** BEGIN DATA SHOWN **

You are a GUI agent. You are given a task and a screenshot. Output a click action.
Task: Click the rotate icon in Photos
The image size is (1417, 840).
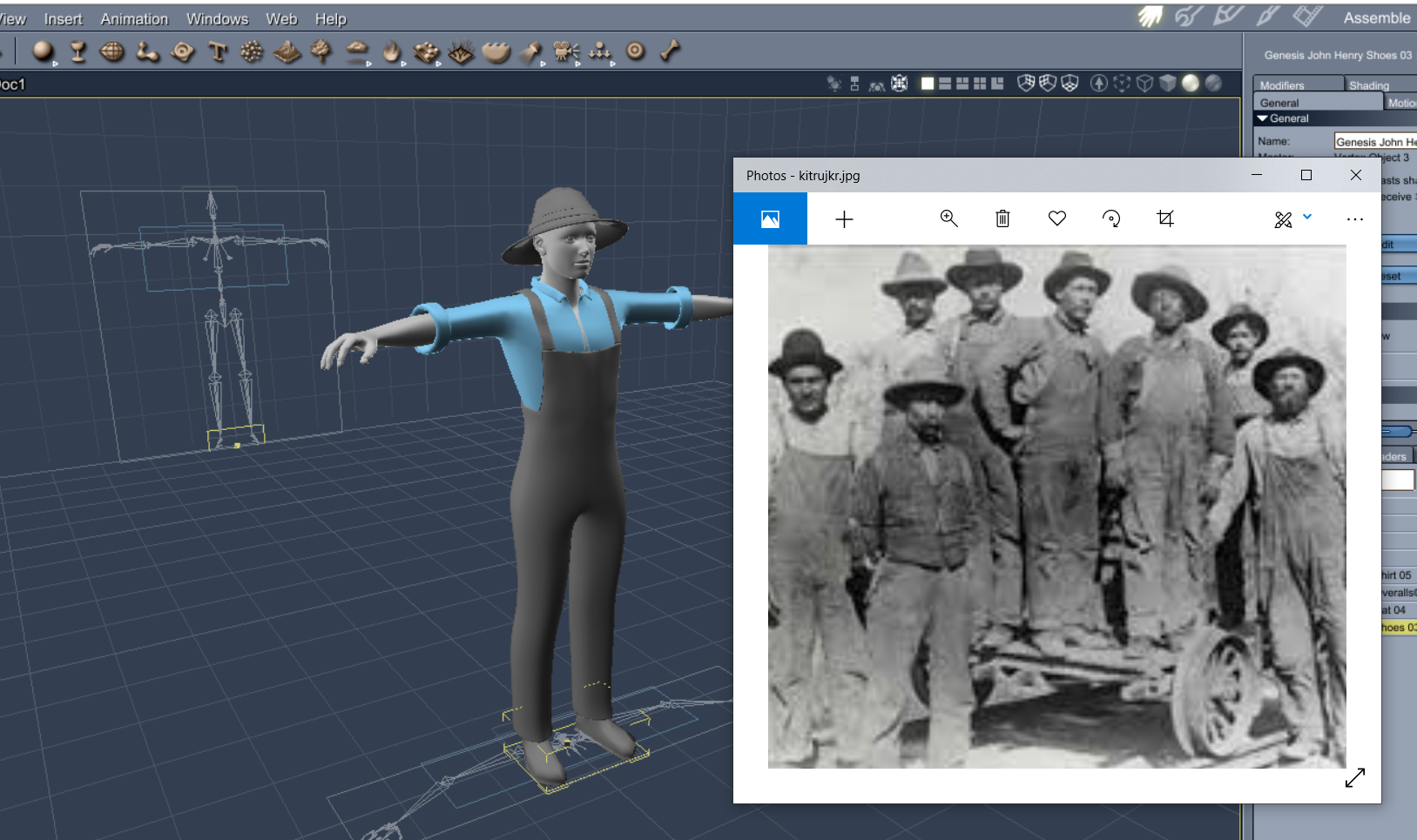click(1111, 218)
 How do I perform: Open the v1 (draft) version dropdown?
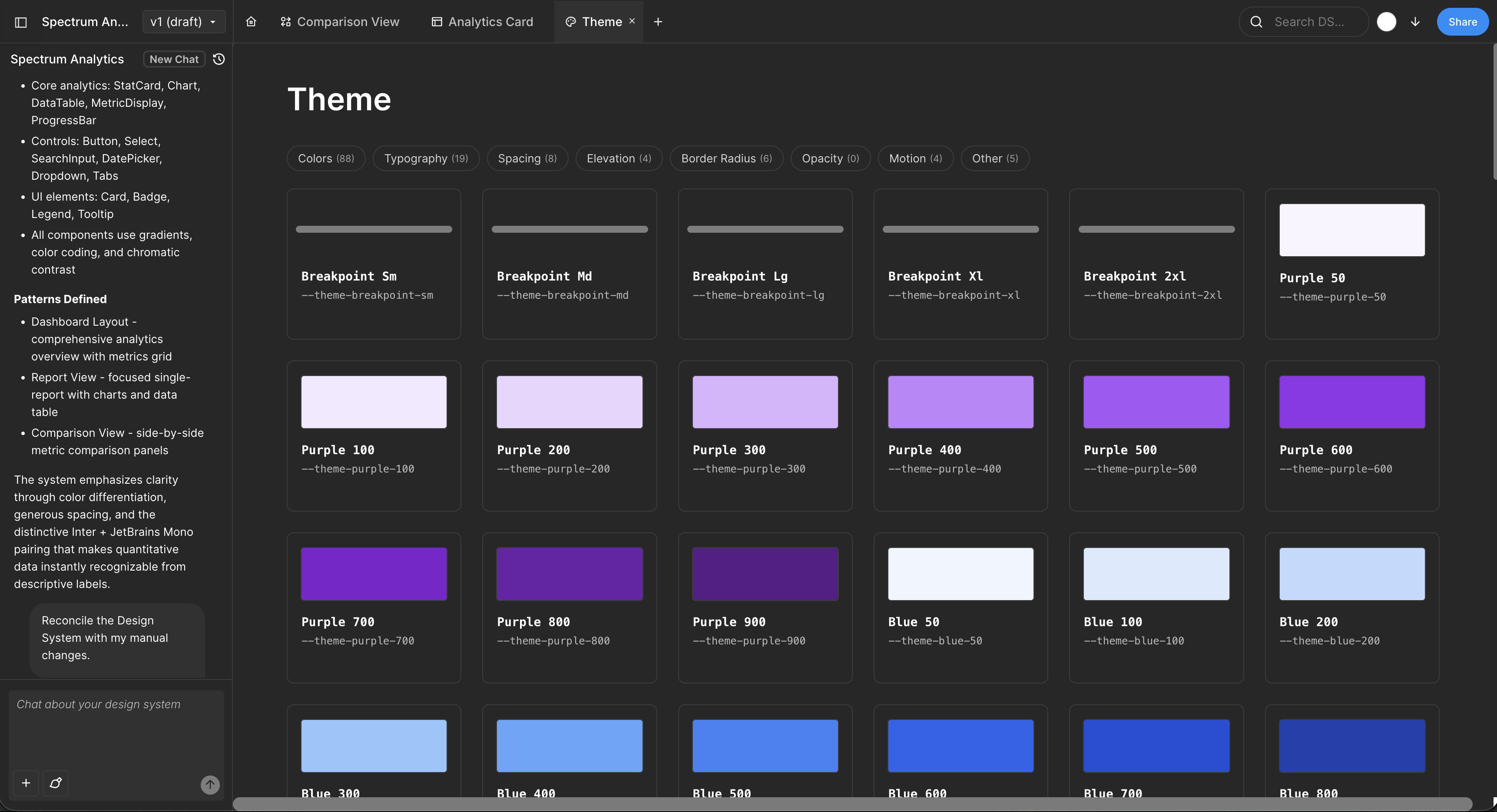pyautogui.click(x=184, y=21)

** END DATA SHOWN **

### WHAT YOU SHOULD DO
Reproduce all of the data above word for word, leaving out the pictures.

### WRITTEN REPLY
You are a GUI agent. You are given a task and a screenshot. Output a click action.
Task: Click the rotate icon in Photos
The image size is (1417, 840).
click(1111, 218)
 How do I perform: Open the v1 (draft) version dropdown?
pyautogui.click(x=184, y=21)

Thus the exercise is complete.